Why Internal Fixation Should Be Avoided With Chronic Midfoot Ulcerations
Several procedures have been proposed to correct the osseous etiology that causes midfoot ulcerations. Several authors have discussed the use of internal fixation for Charcot reconstruction. However, there are many complications associated with this approach. The severe osteopenia associated with the Charcot disease process makes screw purchase problematic. According to AO principles, poor bone stock is a relative contraindication for the use of internal fixation. This osteopenic bone often leads to internal fixation failure.
The typical chronic Charcot ulceration that has been present for several months is often colonized with deleterious bacteria. Even meticulous debridement cannot remove all bacterial contaminants. This colonization leads to an increased risk for postoperative infection. This risk is compounded by utilizing internal fixation, which may act as a nidus for infection. Therefore, our contention is that an integument breakdown is a relative contraindication to using internal fixation. This argument is made even stronger by the availability of a viable, if not superior, alternative method of fixation.
Assessing The Benefits Of External Fixation
External fixation provides several advantages over the previously mentioned options. The Ilizarov fine wire methodology avoids the need for screw thread purchase because the fixation is based on non-threaded fine wires under tension. These tensioned fine wires provide multiple points of fixation oriented in multiple planes. When these wires are bowed prior to tensioning, they also provide compression.

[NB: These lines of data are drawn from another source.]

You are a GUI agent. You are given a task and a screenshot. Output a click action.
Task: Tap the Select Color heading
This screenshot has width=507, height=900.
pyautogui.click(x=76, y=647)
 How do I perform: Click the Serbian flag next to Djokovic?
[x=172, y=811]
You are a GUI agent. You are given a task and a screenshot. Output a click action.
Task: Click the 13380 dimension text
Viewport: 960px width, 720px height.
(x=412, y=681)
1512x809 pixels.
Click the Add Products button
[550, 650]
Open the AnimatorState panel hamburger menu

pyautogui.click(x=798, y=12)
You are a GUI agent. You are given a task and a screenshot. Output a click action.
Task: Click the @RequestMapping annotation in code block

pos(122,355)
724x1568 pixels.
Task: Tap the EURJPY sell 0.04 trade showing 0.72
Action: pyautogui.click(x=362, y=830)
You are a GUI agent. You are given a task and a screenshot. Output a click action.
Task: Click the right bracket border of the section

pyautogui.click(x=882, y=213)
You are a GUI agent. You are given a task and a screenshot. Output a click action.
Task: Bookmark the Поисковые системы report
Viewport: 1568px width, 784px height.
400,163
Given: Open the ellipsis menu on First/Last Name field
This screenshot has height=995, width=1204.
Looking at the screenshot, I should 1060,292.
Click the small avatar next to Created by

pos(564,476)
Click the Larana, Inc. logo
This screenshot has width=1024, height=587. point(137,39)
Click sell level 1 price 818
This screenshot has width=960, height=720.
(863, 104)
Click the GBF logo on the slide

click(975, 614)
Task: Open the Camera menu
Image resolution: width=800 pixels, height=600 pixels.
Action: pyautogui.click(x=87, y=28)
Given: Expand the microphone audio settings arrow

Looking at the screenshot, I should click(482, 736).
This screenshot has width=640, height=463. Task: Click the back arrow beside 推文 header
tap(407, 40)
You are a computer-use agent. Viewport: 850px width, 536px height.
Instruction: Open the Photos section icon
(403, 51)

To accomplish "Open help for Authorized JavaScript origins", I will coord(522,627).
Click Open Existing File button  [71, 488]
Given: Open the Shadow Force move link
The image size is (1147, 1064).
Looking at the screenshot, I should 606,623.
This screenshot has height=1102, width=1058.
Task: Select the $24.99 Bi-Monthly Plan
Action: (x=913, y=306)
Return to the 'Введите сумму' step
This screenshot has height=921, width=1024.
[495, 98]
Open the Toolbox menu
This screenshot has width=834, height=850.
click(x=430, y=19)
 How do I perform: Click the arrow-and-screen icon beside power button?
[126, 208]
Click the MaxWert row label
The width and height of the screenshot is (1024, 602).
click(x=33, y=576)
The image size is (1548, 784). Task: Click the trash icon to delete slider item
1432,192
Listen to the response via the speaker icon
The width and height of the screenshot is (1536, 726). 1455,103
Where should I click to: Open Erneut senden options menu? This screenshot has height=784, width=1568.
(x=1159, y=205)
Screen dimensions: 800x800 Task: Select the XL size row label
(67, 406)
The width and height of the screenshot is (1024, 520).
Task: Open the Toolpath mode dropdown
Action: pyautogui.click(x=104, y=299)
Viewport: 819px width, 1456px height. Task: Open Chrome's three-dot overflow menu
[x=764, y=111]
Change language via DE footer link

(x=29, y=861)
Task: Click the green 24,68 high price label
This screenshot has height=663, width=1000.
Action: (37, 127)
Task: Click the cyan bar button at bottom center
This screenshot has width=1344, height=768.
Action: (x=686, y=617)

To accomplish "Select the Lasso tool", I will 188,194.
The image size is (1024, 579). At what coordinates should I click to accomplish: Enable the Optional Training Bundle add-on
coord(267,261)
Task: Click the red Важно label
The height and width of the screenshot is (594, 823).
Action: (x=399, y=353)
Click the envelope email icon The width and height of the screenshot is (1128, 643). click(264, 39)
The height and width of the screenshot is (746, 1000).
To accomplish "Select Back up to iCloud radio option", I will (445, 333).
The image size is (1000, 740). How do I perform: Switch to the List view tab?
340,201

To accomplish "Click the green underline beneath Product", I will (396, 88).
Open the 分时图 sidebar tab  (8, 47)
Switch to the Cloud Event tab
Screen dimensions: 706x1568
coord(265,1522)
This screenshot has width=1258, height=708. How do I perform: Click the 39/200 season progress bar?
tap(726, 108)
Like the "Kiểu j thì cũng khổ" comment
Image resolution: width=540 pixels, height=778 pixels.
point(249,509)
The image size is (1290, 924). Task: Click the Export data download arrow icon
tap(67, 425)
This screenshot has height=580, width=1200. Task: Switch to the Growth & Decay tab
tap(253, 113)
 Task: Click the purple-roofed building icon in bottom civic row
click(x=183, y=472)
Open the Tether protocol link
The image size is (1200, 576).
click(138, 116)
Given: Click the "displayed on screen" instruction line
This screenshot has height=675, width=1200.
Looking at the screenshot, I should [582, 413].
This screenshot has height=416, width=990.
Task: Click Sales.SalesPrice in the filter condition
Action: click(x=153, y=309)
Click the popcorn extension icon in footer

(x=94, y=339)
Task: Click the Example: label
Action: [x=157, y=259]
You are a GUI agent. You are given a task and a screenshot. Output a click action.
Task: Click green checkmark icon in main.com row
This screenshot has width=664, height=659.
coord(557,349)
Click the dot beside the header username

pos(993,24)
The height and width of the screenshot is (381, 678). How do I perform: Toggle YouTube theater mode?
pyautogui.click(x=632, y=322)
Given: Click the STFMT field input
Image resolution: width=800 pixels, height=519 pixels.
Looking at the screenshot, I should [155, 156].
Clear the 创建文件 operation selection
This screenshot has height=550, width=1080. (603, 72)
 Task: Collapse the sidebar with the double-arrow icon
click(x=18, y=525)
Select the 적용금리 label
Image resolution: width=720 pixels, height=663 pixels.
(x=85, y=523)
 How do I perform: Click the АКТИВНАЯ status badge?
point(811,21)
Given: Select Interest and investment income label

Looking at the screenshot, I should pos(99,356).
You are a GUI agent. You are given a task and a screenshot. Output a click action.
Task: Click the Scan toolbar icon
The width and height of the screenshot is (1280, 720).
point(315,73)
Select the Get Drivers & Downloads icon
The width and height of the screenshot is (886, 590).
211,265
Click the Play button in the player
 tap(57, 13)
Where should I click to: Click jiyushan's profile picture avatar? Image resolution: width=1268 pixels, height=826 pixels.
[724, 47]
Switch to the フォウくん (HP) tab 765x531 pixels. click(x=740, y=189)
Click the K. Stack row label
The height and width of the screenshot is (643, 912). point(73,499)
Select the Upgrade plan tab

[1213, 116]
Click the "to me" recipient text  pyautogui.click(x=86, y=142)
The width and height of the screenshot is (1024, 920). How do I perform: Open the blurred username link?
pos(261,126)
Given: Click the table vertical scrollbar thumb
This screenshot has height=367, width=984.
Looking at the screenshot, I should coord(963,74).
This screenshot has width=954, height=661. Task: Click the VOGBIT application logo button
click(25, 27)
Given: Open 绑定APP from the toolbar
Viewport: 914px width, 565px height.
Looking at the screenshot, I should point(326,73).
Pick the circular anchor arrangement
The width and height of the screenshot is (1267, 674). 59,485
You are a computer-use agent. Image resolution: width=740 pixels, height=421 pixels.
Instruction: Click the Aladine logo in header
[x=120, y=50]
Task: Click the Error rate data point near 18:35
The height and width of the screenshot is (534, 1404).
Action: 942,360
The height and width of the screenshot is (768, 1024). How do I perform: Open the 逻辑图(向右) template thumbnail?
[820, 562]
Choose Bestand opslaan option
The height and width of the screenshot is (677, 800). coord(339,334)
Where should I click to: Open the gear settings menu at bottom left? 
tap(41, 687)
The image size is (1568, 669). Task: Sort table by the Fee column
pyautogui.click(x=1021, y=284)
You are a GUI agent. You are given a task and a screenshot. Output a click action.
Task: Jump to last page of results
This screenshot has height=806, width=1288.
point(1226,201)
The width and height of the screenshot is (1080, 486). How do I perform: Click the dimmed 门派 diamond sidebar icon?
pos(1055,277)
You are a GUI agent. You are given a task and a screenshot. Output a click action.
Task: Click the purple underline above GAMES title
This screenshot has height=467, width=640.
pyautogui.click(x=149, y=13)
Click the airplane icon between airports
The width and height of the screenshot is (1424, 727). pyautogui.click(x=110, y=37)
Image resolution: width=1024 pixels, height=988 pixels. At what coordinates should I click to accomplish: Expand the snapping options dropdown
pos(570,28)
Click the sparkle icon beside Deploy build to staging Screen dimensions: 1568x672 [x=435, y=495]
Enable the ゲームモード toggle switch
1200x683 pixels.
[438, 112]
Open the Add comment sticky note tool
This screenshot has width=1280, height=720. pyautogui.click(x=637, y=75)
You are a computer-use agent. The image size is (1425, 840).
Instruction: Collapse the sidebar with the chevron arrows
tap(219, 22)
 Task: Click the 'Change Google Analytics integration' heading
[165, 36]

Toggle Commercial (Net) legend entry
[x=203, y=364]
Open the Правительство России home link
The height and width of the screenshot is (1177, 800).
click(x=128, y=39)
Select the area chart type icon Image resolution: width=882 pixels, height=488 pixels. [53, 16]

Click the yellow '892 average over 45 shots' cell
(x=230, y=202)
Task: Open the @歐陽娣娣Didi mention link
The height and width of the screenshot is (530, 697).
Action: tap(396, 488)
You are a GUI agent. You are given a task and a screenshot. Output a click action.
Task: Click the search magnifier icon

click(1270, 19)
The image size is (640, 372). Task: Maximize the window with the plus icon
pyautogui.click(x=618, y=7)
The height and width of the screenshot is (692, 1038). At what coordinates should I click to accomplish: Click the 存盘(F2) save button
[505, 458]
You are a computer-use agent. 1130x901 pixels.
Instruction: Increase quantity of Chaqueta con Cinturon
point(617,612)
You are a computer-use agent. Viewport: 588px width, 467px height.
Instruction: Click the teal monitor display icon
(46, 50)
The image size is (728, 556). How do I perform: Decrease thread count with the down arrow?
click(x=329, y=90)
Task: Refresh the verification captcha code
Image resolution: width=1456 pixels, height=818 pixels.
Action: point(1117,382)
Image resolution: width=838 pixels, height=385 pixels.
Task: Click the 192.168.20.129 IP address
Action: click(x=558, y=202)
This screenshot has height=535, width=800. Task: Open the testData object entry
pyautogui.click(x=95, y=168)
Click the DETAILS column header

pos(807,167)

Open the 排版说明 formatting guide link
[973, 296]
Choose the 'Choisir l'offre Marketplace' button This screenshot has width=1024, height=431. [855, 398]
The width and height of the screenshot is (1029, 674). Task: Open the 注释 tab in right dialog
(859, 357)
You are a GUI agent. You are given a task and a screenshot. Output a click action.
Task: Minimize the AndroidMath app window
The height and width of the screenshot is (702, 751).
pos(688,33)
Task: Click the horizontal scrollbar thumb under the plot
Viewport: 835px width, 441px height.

External fixation avoids the need for retained hardware, which may be a source of infection.
Another advantage of external fixation is related to the relative noninvasive nature of the fixation. Since external fixation is done percutaneously, there is no need for excessive dissection. Plastic reconstruction of ulcerations, whether it is flap closure and/or a split thickness skin graft, requires immobilization for proper healing. External fixation acts as a pseudo cast, providing immobilization for a superior wound healing environment. Since there is no need for a cast with external fixation, it becomes possible to visualize and access the plastic surgery closure daily if necessary. Unlike internal fixation, external fixation is accessible at all times. Therefore, the surgeon has the ability to make postoperative adjustments to optimize the fixation.